Jonathan Freedland
  Home     Articles     Books     Biography     Broadcast     Events     Contact

Archived Article




 

February 22, 2007

Don't knock parents who put faith first

Published in the Evening Standard

Tory politicians have one big advantage over their Labour rivals: they can send their kids to whatever school they like. David Cameron could blithely announce this week that he’s going to choose a faith school for his daughter, rejecting 15 others closer to home, safe in the knowledge that not a fragment of flak will come his way. If he were leading Labour rather than the Conservatives, he’d still be cowering under the incoming fire.

It’s not just his party affiliation. Cameron has also been careful to say that politicians should be perfectly free to do whatever is best for their children. He said that when Ruth Kelly was hammered last month for sending her son to a private school, able to cater for his special needs. If that logic holds good for her, it should hold good for him.

More to the point, few London parents will scold Cameron for sending three year old Nancy to a school - the 210-pupil St Mary Abbots Primary off Kensington Church Street - more than two miles from his home. We’ve got used to going to much more extreme lengths than that to secure a decent education for our kids. All but the most ideologically committed now understand that in London, where so many schools face such severe problems, the conscientious parent is allowed to do whatever it takes.

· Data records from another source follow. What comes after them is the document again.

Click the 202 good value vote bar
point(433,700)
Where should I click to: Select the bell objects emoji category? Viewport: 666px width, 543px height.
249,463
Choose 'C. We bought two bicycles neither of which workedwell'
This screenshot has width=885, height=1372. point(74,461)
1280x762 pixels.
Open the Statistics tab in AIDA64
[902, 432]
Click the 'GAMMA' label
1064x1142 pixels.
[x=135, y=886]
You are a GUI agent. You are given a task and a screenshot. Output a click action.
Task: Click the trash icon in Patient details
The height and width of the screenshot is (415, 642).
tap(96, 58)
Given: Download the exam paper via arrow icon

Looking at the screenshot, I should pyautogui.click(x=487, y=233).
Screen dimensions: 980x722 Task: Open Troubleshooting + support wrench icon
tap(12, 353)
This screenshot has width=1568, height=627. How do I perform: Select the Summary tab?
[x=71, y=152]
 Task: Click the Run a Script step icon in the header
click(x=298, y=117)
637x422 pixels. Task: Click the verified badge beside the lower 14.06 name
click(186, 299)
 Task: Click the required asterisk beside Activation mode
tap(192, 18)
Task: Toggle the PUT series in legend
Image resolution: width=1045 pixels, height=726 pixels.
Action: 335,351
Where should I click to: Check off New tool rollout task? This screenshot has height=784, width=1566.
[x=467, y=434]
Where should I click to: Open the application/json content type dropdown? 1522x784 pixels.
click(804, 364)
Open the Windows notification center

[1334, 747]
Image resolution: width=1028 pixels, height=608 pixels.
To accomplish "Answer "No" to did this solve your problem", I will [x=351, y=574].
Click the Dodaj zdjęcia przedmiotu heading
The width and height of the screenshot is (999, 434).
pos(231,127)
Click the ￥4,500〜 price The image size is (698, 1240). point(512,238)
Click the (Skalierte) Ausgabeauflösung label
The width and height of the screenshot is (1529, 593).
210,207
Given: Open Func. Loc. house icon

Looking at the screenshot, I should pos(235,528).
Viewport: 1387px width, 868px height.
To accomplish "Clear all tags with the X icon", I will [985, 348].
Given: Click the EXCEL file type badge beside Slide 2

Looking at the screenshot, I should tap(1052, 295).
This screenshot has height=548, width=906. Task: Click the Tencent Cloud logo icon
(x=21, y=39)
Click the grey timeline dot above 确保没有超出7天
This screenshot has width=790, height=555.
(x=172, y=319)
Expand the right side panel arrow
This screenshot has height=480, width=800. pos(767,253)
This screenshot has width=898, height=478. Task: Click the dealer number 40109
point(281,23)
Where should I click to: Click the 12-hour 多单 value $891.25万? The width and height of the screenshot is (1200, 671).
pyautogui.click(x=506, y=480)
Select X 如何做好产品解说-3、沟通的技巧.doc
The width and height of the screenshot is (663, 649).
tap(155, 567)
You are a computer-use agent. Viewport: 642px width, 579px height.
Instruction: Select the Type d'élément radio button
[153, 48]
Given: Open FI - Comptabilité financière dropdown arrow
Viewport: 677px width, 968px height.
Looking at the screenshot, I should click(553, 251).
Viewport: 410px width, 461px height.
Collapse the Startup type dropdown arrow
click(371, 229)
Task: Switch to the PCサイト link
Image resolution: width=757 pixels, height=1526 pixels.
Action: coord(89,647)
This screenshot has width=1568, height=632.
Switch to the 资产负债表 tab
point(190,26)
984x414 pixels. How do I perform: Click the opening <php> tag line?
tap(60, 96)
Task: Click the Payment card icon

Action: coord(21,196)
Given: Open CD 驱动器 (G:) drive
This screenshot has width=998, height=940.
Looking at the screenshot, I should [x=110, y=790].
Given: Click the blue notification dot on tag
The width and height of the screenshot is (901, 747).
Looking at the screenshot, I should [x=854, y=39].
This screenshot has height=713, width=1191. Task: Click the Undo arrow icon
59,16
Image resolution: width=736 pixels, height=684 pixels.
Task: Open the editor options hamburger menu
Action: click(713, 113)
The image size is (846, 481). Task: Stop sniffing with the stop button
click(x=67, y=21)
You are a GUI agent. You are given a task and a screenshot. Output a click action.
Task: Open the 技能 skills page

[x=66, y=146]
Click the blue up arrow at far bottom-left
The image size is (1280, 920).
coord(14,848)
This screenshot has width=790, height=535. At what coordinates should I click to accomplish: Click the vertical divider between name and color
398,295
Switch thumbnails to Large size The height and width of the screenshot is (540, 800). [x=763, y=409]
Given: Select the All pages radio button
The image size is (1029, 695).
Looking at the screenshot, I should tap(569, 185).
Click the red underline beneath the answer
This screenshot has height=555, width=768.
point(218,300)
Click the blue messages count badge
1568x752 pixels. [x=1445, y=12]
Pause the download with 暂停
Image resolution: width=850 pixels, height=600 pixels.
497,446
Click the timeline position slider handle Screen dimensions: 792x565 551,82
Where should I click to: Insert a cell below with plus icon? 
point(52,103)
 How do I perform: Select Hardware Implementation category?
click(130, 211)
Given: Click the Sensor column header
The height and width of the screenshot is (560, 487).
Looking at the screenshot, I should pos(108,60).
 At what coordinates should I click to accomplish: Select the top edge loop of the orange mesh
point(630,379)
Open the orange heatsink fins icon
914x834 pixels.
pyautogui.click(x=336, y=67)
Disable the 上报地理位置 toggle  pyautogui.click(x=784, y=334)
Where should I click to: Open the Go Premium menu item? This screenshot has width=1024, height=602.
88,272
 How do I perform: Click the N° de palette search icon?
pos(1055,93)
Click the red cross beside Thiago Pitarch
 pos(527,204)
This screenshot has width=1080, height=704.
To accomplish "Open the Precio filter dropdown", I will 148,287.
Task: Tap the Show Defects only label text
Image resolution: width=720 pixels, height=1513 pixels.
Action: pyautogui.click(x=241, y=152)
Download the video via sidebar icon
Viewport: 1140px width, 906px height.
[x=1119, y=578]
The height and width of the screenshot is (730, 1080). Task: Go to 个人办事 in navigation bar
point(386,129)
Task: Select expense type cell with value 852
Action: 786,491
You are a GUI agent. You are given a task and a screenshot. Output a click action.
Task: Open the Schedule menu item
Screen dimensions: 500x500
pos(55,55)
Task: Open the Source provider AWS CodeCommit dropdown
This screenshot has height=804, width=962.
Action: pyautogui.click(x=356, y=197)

For some that means paying fees. Others, who either can’t afford to pay or want to stay in the state sector on principle, have to find other paths to a good school. That can mean moving house, to be in the catchment area for a quality comprehensive. Or it can mean putting your child up for one of the handful of schools that are still selective. Or it can mean finding a corner of the state sector that outperforms the rest: faith schools.

David and Samantha Cameron have taken that last route, one that counts as a lurch leftward by Tory standards, where private education has long been the norm. There are contradictions, not least the call Cameron issued at the Conservative Party conference last autumn for faith schools to open up until a quarter of their pupils were from other faiths or none. At the time, Cameron explained that this quota should apply to new faith schools: in other words, emerging Muslim schools would be forced to open their doors, while a cosy Church of England establishment like St Mary Abbots Primary could stay just as it is.

Still, few will hold that against him. And I’m not going to bash him for taking the faith route, since my wife and I have made a similar choice for our own children, opting for a Jewish primary school (though one that is rather nearer to our home than St Mary Abbots is to the Camerons’.) Still, in some left circles, that counts as an ideological crime just short of going private.

The criticisms tend to fall into two categories. The first - call it the Richard Dawkins critique – says that to send a child to a faith school is to submit him to a programme of religious indoctrination little better than cult-like brainwashing. The second, which we might call the ghetto argument, worries that faith schools lead to ethnic segregation, separating off London’s different communities almost from birth, so that even our youngest children grow up apart when they should be mixing.

The Dawkins view rests on what may be a misunderstanding of how religious schools actually operate. If the education of my five year old son is anything to go by, most of the “religious” content he receives is not theology, but instruction in Jewish tradition and customs, from learning at Passover time about Jewish slavery in Egypt or wearing fancy dress for Purim. Beyond that, the school is infused with what the experts call an “ethos”, a sense of values which owes nothing to the coercive indoctrination into superstition Dawkins fears.

The second objection is even more frail, especially in London. Contrary to expectations, faith schools often end up being more diverse than their secular counterparts nearby. That’s because while most schools draw their pupils geographically, from areas that are often economically and ethnically homogenous, those guided by faith look further afield.

St Mary Abbot’s is a case in point. You might imagine it, with its Kensington address, being an all-white enclave where Nancy Cameron would join other straw-hatted, well-heeled girls dropped off in their 4 x 4s. In fact, its pupils also come from Shepherd’s Bush, north Kensington and Kensal Rise. The result is that some 43% of the children are from ethnic minority families, while more than half do not have English as their first language.

So the pre-conceptions about faith schools are often false: if David Cameron needed to defend his choice, he could. Where things could get trickier is when he and Samantha have to find a secondary school. (Though by then he may already be safely installed in Downing Street – or consigned to the back benches.)

If they want to stay in the state sector, they may plump for a faith school once again. My own instinct will, I suspect, be different. Having chosen a faith school for the primary years, I’d be very wary of doing the same from 11 to 18 – for reasons that go back to that ghetto argument.

I balk at the idea of children spending all their formative years with a single group. Fine for one stage – either primary or secondary – but surely too limiting for an entire education. And not good for our society either, not if we are to chase that elusive goal of integration – pursued once again in yesterday’s report by the Commission on Integration and Cohesion.

So this, as most London parents know, is a vexed area, too complex for the glib slogans of those who don’t have to make such decisions themselves. Cameron has made his choice; the rest of us are making ours. But let no one tell you it’s easy.